The USPTO’s recent guidance on AI usage marks a critical moment for legal practitioners. This document emphasizes the necessity for both technical and human oversight in mitigating the risks associated with AI tools. The agency is committed to leveraging AI’s benefits across society while ensuring that these technologies do not compromise the integrity of legal processes.

The guidance clarifies that existing USPTO rules and regulations fully apply to AI-assisted activities. It serves as a reminder of the importance of human oversight and the need for attorneys to understand the workings of AI tools to utilize them responsibly. Here’s what every patent attorney needs to know:

  1. Duty of Candor and Good Faith: Central to the guidance is the reaffirmation of the duty of candor and good faith, extending to all interactions with the USPTO. This means that any AI-generated work must be meticulously reviewed to ensure its accuracy and completeness before submission.
  2. Signature and Certification Requirements: Under 37 CFR 11.18(b), signatures and accompanying certifications must affirm the truthfulness and reliability of submissions. The guidance explicitly states that relying solely on AI for these assurances is insufficient.
  3. Duty of Disclosure: Particularly in patent applications, the guidance highlights scenarios where AI’s role must be transparent. For example, if AI significantly contributes to a document’s drafting, such details must be disclosed and verified for accuracy.
  4. Operational Compliance: The guidance underscores that AI tools cannot hold USPTO.gov accounts nor represent clients independently. Practitioners must ensure that their use of AI does not infringe on federal and state laws or USPTO policies.
  5. Confidentiality and Security: Given that AI tools might store and process data on servers globally, there’s a heightened risk of unintentional data breaches. Practitioners must safeguard client confidentiality and adhere to national security regulations regarding data export.

The USPTO’s guidance arrives at a time when patent attorneys are increasingly turning to AI for tasks like prior art searches and the drafting of patent applications and responses to office actions. This trend is set to grow with upcoming changes, such as the fee increase for Information Disclosure Statements (IDS) filings. AI offers a viable solution to manage extensive prior art references efficiently without overwhelming legal professionals or the USPTO’s examiners.
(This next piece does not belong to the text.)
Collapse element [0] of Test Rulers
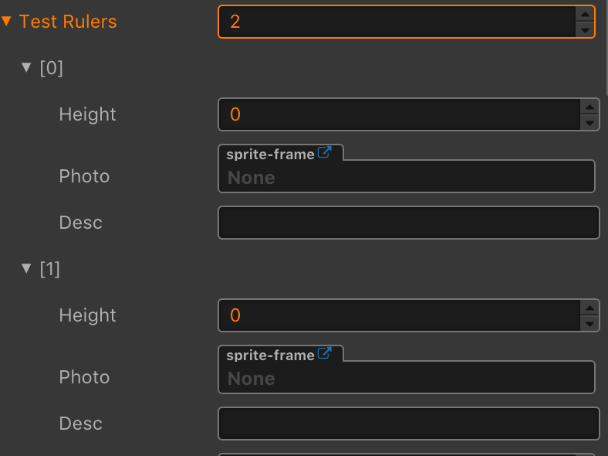608x456 pixels. pos(27,68)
However, this also introduces challenges. The USPTO warns against overburdening the office with non-essential references, emphasizing that practitioners must perform thorough reviews rather than relying on AI to filter out irrelevant material automatically.
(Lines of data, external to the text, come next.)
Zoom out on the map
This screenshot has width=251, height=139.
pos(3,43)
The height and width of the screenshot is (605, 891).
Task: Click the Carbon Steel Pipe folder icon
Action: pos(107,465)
The new guidance is a reminder that patent practitioners must navigate the use of AI tools with attention to detail and adherence to ethical standards. As the landscape of AI integration within patent law continues to evolve, practitioners should remain proactive in educating themselves and their teams about the latest developments and USPTO guidelines. By fostering a culture that emphasizes ethical AI usage and staying adaptable to new regulatory updates, patent law professionals can harness AI’s capabilities effectively while upholding the integrity of their practice and the broader patent system.